Alberto a satisfait son appétit sexuel enviable sur le boulevard Edgar Quinet, où une connaissance l'a emmené un jour. L'un des bordels parisiens les plus célèbres, le Sphinx, se trouvait ici. Ayant franchi pour la première fois son seuil, Giacometti hésite : et si aucune beauté ne lui plaisait ? Devra-t-elle quand même être conduite dans sa chambre ? Un ami m'a rassuré en disant que le Sphinx est célèbre pour sa morale libérale. Si vous le souhaitez, asseyez-vous simplement en bas dans le salon, regardez les filles à moitié nues se promener dans le couloir, discutez avec elles, offrez-leur un verre.

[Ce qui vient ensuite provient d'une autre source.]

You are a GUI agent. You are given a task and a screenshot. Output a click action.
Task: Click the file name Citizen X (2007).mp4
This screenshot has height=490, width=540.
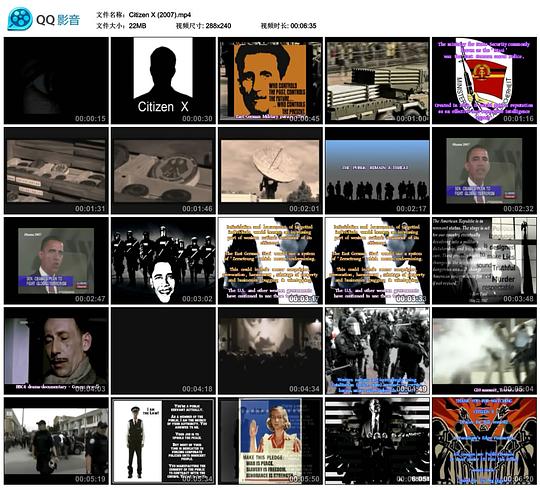(x=160, y=15)
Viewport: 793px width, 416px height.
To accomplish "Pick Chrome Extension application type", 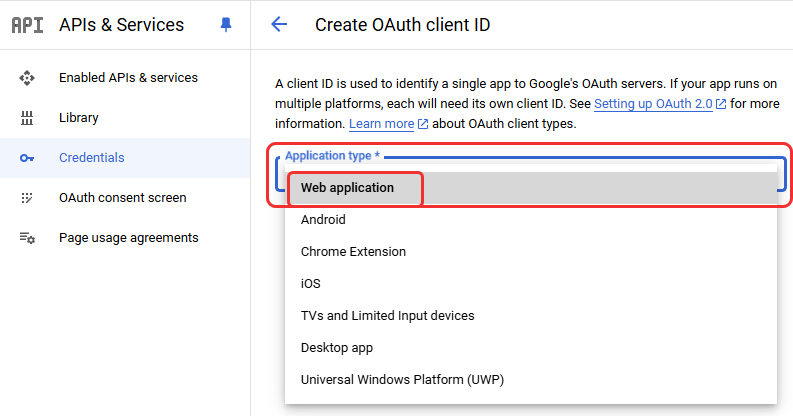I will 353,252.
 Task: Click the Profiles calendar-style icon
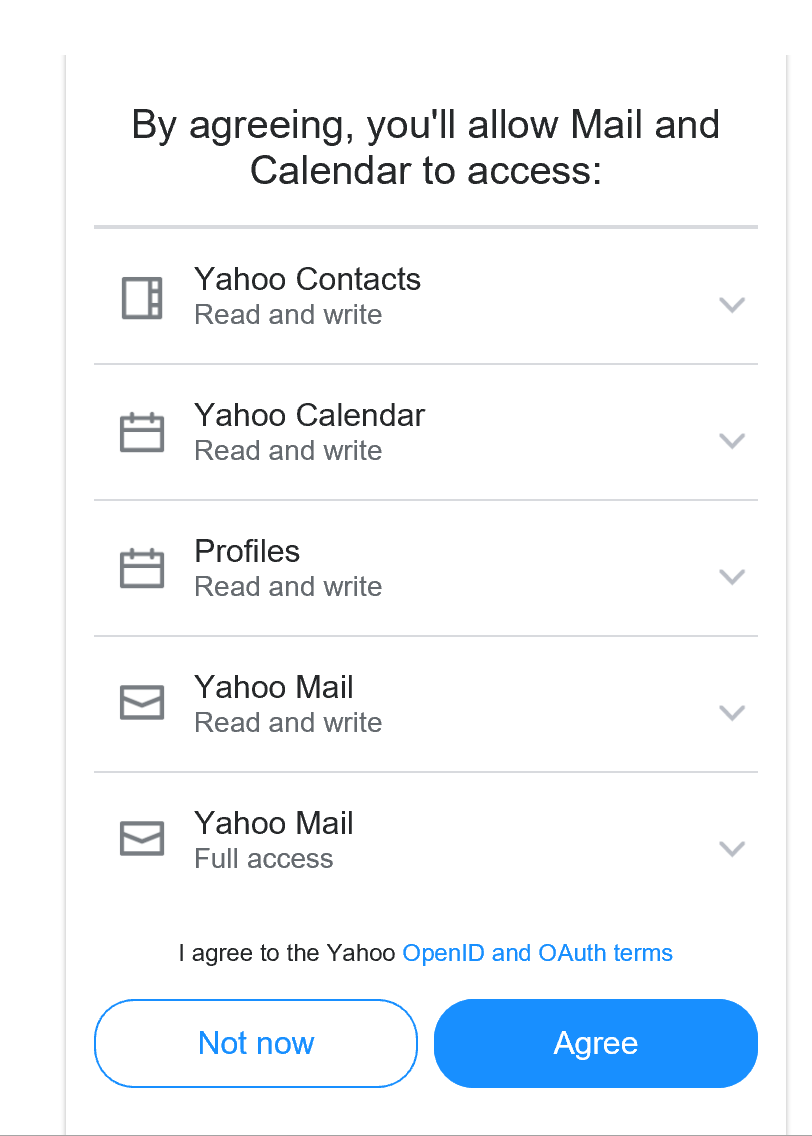click(x=142, y=568)
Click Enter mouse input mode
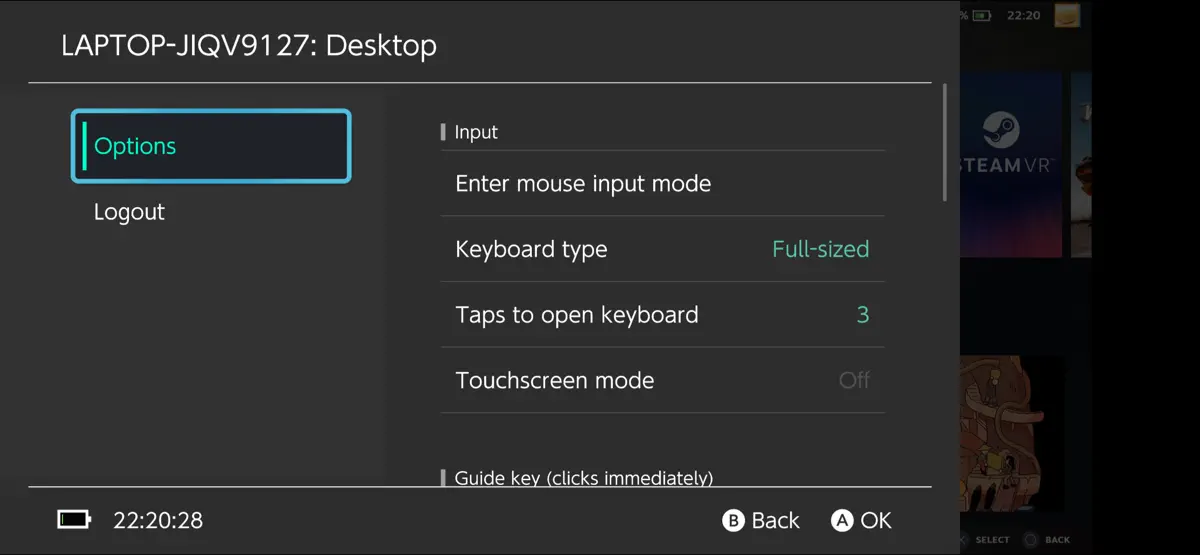The height and width of the screenshot is (555, 1200). coord(663,184)
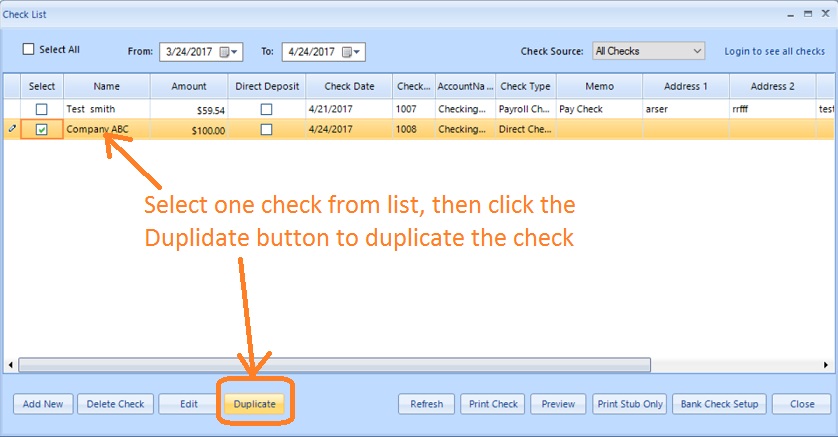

Une fois installé dans le bordel, Alberto est arrivé à la conclusion que les prostituées sont les filles les plus honnêtes : elles présentent ouvertement et immédiatement l'addition, pas comme les soi-disant copines ! Ils vous arracheront les veines jusqu’à ce que tout soit arraché. Il savait à quel point Pablo Picasso était impliqué avec sa ballerine russe, à quel point les femmes tourmentaient le beau Max Ernst. Et son propre frère cadet, Bruno, « marié avec succès », n'ose plus mettre le nez dehors après neuf heures du soir.
Giacometti a créé des sculptures surréalistes absolument étonnantes : « Femme en forme d'araignée », « Femme à la gorge tranchée ». Des amis ont demandé : qui inspire le sculpteur pour créer ces images étranges ? Ce ne sont pas les filles de Sphinx ? Mais il a déclaré qu'il ne représenterait jamais une prostituée sous la forme d'une araignée, mais plutôt les épouses de ses amis avec leur mesquinerie, leur stupidité et leur commercialisme.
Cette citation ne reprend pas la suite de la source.